Thanks guys, I've already got a pair of snake boots. After seeing a 5 1/2 ft rattler dead on a dirt road 50 yards from where I used to dove hunt pursuaded me to get a pair. I was just thinking chaps because I'm planing on leaving my hunting stuff in my vehicle (minus my dog) and leaving straight from work in my civilian clothes to go hunt and be able to sneak in a few extra hunts the wife doesn't know about. so I figure chaps would be better then showing up in torn up briar pants. Stace, I looked at the turtle skin but I think they are out of my price range for right now. I'm looking for a pair around $100. Adam, how well do they protect you from thorns the look pretty thin?


----------



## coveyrise90 (Aug 1, 2009)

That's why these chaps are so great. They are lightweight, breathable, comfortable, and very tough. I can't recall anything getting through them. I can't say the same for my Rattlers chaps. They are just fine for hunting here in the South. Trust me.

Get them! Take them hunting. If you don't like them, return them.

Good luck!

Adam


----------



## sage954 (Aug 1, 2009)

I have the Filson Double Tin chaps, and they are bomb proof.

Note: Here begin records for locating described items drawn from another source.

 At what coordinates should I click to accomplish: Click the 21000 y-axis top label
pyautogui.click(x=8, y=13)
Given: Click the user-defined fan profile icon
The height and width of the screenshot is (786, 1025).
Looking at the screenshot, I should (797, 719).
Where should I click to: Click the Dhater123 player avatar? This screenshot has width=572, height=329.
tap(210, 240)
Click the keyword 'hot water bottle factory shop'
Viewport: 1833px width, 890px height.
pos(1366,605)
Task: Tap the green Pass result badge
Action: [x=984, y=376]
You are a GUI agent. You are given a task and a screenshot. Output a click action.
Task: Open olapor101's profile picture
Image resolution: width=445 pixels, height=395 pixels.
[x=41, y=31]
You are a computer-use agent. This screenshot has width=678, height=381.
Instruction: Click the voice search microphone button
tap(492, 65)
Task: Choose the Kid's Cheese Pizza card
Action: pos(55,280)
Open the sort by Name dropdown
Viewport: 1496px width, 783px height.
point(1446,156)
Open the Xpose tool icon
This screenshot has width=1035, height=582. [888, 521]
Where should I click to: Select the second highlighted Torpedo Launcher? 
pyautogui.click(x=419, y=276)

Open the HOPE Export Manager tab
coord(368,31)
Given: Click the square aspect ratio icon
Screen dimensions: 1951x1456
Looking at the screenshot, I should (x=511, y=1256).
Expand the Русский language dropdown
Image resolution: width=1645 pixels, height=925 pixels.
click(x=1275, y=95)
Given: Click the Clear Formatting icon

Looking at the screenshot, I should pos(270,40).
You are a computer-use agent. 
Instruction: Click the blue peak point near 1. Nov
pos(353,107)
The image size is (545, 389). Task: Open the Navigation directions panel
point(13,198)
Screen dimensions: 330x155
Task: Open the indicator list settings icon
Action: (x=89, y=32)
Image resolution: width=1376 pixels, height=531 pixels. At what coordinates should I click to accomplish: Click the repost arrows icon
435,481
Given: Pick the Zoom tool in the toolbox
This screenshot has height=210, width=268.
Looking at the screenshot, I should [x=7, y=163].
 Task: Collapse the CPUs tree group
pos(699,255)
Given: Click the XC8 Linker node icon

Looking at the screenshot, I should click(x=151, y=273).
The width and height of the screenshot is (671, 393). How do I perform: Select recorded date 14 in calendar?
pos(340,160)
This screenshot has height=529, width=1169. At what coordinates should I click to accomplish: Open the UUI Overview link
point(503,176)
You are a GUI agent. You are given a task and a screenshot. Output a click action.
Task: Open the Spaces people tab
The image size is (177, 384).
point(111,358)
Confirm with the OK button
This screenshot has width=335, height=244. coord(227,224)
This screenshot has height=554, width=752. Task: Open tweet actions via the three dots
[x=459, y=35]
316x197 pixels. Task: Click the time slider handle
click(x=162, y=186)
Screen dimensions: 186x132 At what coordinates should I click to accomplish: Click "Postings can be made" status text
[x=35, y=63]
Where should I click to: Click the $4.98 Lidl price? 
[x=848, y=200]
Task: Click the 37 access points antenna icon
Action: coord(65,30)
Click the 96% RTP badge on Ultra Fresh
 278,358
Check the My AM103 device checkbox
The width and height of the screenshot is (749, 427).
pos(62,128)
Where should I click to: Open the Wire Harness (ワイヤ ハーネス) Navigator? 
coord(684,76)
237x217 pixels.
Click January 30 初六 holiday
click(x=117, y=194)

The wax clothe keeps your legs dry, and between the double tin and the snake boots you should be covered.  

I have put them through three seasons of hard hunting and they are great.  The one draw back is that in temps above 55 your legs are going to sweat.


----------



## Ole Fuzzy (Aug 2, 2009)

After trial and error, I've come to the subjective conclusion that briar pants are better.  The chaps make me sweat even when it it cold out when heavy pants do not.

I checked into the Orvis chaps but they are made a little tight and will not fit well over my manly legs with cold weather clothing on.

There is a catalog out there by Bill Boatman and it has some popular chaps in them too.

You should probably look at Kevin's and Stafford's catalogs to see what is out there.

If I am on the plains hunting, I'll skip the brush pants and chaps and wear BDU type cargo pants, good boots, maybe even hiking boots, and OR Goretex gaiters to keep the trash out.  I've never found brush pants to be as necessary out there because they don't have the nasty saw briers that we have here.


----------



## leeledger (Aug 2, 2009)

Rattler use to make a pair of chaps that weren't snake proof. Those were nice..... The non snake proof ones they make now aren't thick enough.
You'll be happy with the Filson.... but I'd go with the double tin. They are stiff, but you will get use to them.
 I have a problem getting them long enough for me. I've got pants that they bottom inch is worn out because the chaps don't come down far enough.


----------



## easbell (Aug 3, 2009)

I've got the single tin and they are good. I've hunted in them a couple of times a week during quail season for 5 years now. Frayed, blooded, dirty yes but work well. I like the the feel and look of the waxed cotton. I wish they made the single tin with a zipper.


----------



## Lane Morrell (Aug 3, 2009)

easbell said:


> I've got the single tin and they are good. I've hunted in them a couple of times a week during quail season for 5 years now. Frayed, blooded, dirty yes but work well. I like the the feel and look of the waxed cotton. I wish they made the single tin with a zipper.



I have had the single tin now for 2 seasons and I really like them.


----------



## Doc_Holliday23 (Aug 3, 2009)

at $59 I would buy those Orvis chaps all day long.  I like briar pants better though.  I agree with Ole Fuzzy... every pair of chaps I've ever worn were hot as blazes.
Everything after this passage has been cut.